### Material supplied ###

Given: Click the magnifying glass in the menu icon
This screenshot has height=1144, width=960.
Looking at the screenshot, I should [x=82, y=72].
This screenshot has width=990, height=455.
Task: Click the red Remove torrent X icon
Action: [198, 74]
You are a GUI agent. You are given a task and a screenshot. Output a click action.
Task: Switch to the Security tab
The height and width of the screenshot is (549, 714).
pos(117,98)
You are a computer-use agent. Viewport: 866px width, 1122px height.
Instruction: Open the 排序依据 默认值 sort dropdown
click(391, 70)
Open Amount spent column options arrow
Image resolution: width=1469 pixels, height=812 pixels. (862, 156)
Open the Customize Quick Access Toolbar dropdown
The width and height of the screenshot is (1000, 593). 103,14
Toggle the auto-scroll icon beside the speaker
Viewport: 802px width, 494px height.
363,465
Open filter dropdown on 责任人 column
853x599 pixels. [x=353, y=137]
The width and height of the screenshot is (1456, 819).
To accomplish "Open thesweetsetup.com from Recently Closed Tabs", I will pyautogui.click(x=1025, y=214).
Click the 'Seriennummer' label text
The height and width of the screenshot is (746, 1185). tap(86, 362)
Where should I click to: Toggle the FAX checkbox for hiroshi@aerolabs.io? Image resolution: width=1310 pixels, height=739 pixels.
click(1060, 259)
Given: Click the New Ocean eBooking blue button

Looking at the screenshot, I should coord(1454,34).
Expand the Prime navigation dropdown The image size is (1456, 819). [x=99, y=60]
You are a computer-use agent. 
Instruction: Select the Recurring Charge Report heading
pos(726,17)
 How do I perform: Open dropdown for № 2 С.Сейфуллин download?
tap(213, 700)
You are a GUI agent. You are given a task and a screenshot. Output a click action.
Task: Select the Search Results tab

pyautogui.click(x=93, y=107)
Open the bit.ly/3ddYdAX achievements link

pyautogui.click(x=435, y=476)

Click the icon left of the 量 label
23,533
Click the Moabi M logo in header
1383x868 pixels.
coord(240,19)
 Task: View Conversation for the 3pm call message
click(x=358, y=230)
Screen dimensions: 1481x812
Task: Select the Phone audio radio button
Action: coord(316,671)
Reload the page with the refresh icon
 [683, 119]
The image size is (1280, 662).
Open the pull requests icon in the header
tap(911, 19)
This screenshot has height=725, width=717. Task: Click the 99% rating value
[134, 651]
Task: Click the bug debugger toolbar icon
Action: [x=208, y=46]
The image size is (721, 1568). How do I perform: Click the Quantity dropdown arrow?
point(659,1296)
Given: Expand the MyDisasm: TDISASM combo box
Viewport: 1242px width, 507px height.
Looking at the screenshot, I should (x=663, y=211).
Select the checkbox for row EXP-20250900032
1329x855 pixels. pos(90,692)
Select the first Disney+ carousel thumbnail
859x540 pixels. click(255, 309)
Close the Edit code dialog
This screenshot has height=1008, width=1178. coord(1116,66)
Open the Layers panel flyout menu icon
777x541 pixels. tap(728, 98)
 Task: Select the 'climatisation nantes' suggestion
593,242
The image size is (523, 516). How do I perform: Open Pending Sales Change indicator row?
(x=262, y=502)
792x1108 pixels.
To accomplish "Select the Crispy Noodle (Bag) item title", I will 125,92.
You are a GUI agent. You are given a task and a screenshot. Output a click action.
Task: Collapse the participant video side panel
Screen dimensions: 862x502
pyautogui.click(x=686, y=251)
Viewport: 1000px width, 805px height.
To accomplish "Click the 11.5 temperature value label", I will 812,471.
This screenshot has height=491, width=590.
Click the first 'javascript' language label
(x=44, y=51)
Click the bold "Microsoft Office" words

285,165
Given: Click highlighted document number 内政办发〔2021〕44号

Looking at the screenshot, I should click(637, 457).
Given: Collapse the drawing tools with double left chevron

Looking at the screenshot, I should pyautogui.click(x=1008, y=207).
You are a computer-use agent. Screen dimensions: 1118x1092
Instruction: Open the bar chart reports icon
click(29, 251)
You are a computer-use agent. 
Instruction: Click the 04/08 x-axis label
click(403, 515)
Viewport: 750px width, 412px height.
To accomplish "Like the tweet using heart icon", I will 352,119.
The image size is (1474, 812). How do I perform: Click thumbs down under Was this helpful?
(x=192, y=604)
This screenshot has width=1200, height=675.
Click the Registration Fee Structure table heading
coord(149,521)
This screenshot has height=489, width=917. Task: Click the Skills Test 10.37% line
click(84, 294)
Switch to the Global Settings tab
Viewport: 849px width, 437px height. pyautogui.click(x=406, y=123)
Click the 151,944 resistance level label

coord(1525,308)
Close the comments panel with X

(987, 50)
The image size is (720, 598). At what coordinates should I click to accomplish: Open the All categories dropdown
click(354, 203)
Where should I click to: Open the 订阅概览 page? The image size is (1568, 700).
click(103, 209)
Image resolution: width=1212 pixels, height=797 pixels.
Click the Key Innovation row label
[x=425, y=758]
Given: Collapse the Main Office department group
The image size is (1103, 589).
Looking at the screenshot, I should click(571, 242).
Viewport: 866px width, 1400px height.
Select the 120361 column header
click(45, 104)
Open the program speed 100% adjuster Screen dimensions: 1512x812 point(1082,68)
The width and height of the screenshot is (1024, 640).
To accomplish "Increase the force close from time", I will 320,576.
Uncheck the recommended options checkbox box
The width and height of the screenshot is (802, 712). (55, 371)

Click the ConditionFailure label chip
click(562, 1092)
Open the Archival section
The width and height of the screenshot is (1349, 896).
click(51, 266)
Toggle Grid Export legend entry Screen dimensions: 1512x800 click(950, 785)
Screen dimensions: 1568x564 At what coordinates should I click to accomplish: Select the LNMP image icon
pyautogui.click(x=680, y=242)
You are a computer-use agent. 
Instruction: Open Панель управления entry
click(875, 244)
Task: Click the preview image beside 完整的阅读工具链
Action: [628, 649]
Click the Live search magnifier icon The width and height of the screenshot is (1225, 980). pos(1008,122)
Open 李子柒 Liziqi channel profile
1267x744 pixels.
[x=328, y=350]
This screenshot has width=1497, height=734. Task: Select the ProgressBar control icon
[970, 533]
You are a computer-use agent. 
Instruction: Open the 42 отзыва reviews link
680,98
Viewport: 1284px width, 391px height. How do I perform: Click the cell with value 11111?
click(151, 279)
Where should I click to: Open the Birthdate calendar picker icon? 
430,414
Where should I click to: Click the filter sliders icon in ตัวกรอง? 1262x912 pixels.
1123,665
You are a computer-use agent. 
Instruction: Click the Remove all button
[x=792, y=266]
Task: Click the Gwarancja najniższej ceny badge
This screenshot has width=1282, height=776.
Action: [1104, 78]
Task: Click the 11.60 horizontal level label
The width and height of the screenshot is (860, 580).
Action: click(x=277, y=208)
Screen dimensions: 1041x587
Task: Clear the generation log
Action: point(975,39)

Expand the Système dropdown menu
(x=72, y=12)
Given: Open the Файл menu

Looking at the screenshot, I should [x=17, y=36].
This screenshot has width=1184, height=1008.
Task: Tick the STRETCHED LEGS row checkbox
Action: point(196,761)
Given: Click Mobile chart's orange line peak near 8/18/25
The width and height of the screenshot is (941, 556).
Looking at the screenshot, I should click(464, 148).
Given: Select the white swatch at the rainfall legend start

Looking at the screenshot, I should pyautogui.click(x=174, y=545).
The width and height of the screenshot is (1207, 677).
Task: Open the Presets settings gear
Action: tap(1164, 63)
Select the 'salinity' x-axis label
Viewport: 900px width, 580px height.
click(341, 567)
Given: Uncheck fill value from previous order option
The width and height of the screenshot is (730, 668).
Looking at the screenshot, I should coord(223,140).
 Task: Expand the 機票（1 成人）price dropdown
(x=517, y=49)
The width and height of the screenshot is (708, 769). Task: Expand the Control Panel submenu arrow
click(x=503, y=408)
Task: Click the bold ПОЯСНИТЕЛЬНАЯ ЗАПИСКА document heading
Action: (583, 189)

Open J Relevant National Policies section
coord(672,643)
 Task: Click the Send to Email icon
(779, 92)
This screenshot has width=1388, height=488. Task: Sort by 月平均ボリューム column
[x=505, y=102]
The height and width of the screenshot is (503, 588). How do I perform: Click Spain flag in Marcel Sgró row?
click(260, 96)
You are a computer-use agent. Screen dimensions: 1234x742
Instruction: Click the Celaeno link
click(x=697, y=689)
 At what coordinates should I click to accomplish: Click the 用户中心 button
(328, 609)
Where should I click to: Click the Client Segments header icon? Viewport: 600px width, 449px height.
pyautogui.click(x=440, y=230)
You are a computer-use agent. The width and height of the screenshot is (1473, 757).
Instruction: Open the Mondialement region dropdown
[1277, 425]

###

> Prompt
Using the data above, return every line that contains the string "from".

> Written solution
To accomplish "Open thesweetsetup.com from Recently Closed Tabs", I will pyautogui.click(x=1025, y=214).
To accomplish "Increase the force close from time", I will 320,576.
Given: Uncheck fill value from previous order option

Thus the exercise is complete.